### INPUT RECORDS
::::::::

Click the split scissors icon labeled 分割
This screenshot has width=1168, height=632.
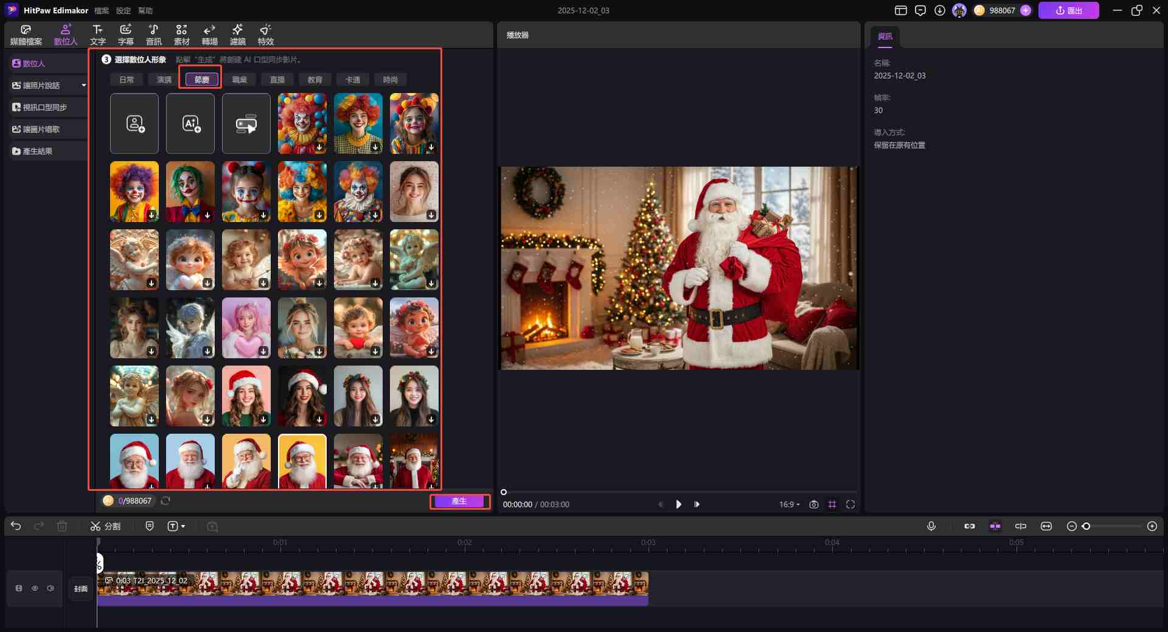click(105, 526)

::::::::

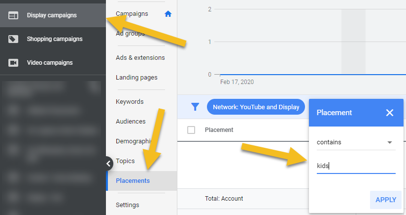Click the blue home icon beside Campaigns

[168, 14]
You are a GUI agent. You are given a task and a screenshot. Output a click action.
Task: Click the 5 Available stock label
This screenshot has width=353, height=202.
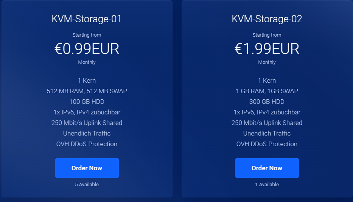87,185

::::::::

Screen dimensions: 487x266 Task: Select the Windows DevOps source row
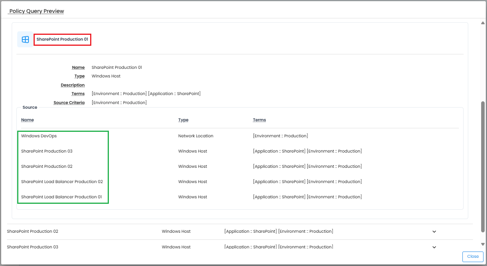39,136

::::::::

### WORK TO COMPLETE
Arrange the material starting at the line that contains "Click the split scissors icon labeled 分割" and ending at the line that contains "click(105, 526)" as a Markdown table with the columns Row and Line, numbering each row and leaving out blank lines and pictures.

### RESPONSE TO THIS TASK
| Row | Line |
|---|---|
| 1 | Click the split scissors icon labeled 分割 |
| 2 | This screenshot has width=1168, height=632. |
| 3 | click(105, 526) |